Tennessee can charge people for crimes they didn’t commit, advocates want reform

Tennessee can charge people for crimes they didn’t commit, advocates want reform

In 2001, Shawn Hatcher was arrested and later sentenced to life in prison for murder. Prosecutors used a Tennessee law to charge him with a crime he says his brother committed. He was 17 years old.

The concept of criminal responsibility for conduct of another isn’t particularly new or unheard of. It’s been a part of American common law – the sets of laws inherited from past judicial decisions – since at least the 19th century. And it’s been an official part of Tennessee’s state code for decades.

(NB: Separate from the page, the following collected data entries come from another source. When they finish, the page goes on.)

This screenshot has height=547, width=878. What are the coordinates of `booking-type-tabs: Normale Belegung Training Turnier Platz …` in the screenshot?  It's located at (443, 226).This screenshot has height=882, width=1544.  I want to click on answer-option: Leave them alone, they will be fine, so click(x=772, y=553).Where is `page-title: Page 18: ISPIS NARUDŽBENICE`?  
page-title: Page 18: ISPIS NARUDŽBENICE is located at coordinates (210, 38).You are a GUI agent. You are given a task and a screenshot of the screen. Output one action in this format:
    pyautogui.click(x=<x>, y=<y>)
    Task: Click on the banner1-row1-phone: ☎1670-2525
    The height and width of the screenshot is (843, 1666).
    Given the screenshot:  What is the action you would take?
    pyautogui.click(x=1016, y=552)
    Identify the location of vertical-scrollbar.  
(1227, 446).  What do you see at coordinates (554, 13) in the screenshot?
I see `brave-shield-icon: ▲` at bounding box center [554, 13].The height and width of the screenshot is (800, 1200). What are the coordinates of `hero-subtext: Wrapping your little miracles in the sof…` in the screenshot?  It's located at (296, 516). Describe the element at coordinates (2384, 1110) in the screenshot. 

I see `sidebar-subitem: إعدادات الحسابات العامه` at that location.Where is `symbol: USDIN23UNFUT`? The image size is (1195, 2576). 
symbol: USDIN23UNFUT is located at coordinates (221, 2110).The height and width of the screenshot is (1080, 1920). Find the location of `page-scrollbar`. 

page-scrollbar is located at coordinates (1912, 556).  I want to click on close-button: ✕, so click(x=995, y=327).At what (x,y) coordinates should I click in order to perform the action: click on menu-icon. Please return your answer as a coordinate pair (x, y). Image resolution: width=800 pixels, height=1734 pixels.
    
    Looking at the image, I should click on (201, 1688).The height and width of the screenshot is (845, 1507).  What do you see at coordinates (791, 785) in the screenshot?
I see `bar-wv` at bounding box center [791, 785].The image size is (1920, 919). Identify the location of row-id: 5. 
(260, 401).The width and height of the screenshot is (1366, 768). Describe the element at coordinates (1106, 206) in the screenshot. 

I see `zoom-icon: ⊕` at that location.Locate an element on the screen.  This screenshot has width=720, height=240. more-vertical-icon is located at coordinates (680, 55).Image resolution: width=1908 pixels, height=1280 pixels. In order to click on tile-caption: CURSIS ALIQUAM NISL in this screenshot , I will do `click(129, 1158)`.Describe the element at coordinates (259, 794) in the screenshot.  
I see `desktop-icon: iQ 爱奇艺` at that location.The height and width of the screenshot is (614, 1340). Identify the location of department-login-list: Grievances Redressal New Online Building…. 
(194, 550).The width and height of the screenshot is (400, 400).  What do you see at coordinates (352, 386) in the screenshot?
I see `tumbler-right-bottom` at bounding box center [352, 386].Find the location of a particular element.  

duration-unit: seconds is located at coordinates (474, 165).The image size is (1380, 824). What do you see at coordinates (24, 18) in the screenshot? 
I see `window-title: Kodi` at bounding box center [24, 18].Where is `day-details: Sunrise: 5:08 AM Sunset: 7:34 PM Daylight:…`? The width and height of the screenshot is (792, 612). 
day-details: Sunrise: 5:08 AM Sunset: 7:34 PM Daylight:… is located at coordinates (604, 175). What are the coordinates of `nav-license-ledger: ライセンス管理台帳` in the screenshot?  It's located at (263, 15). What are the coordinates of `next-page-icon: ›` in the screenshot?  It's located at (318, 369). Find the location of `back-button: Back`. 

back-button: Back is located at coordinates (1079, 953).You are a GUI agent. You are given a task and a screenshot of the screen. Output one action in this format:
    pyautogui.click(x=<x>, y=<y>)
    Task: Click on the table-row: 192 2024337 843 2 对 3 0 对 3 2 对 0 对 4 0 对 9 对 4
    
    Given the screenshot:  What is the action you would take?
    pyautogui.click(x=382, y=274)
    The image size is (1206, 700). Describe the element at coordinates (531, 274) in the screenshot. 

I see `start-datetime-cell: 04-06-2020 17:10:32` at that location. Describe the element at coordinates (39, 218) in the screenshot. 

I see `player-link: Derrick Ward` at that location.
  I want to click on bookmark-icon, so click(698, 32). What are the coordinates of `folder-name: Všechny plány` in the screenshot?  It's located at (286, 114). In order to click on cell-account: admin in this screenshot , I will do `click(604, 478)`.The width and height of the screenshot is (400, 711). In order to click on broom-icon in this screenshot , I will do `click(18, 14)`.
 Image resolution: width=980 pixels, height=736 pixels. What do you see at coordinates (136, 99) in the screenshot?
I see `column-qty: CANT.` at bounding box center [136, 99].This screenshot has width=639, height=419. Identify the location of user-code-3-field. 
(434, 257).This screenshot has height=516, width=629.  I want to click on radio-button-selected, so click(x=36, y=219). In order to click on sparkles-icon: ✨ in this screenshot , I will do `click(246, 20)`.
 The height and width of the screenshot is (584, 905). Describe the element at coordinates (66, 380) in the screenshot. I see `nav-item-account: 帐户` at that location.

“[It was] a law which I wasn’t aware of at the time,” Hatcher said. “I was a child. I didn’t even have a GED, I hadn’t even graduated high school. So I was ignorant to that.”

Criminal justice reform groups are mobilizing to challenge the law, saying it unfairly affects minority groups and young people, such as Hatcher.

Theeda Murphy is the director of Abolition Works TN, a criminal justice reform group that has helped introduce legislation in the Tennessee General Assembly that would eliminate criminal responsibility provisions from state law.

“It has been used to draw in anybody who is even just tangentially related to the incident, or to the person who did it,” Murphy said. “It’s used to rope in a whole bunch of people that the prosecutors just feel should not be on the street so they can connect you to this person and what they did, even by sometimes very thin evidence.”

Prosecutors argue the law is helpful for securing convictions and keeping criminals behind bars. Tennessee District Attorneys General Conference Executive Director Stephen Crump spoke at a legislative panel reviewing the bill in March.

“If you go somewhere to rob somebody, and as a result of that, somebody gets murdered, you are guilty of murder,” Crump said before the panel. “You are attempting and assisting and helping that person commit the underlying crime, and if it results in someone’s death, you shouldn’t get a pass.”

The bill’s sponsors, state Sen. Raumesh Akbari and Rep. Jesse Chism, both Democrats of Shelby County, deferred the bill to next year to make time for summer study and discussion among lawmakers before bringing it to a full vote.

But the conversation surrounding criminal responsibility isn’t over. For some, it’s just getting started.